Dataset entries
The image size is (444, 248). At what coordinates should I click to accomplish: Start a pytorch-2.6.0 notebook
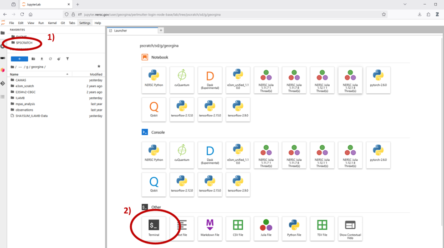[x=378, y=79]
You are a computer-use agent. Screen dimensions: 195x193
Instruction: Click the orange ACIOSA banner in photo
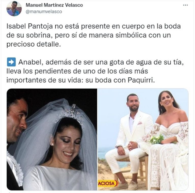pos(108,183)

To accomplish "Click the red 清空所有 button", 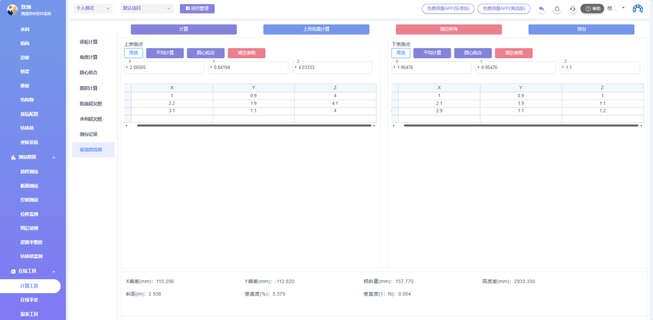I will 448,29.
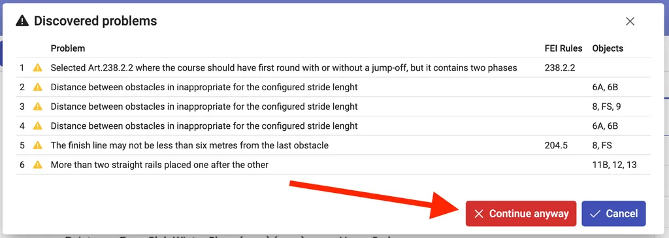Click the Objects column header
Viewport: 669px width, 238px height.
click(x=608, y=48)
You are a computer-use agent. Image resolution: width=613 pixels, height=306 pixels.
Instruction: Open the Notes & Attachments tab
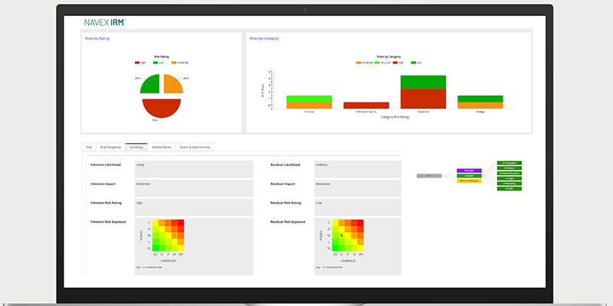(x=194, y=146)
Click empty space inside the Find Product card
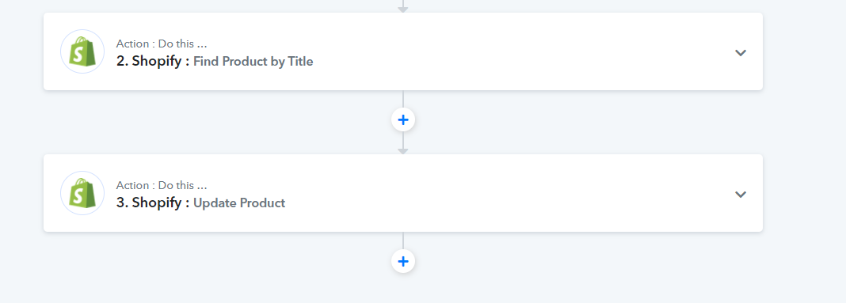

◆ **Assigned task**: Only the lines from the one that contains "You are a computer-use agent. Image" through the last line of the records may appear in the answer, retyped exactly and with no pictures.

◆ **Output below**:
You are a computer-use agent. Image resolution: width=613 pixels, height=306 pixels.
Instruction: Open the Notes & Attachments tab
(x=194, y=146)
Click empty space inside the Find Product card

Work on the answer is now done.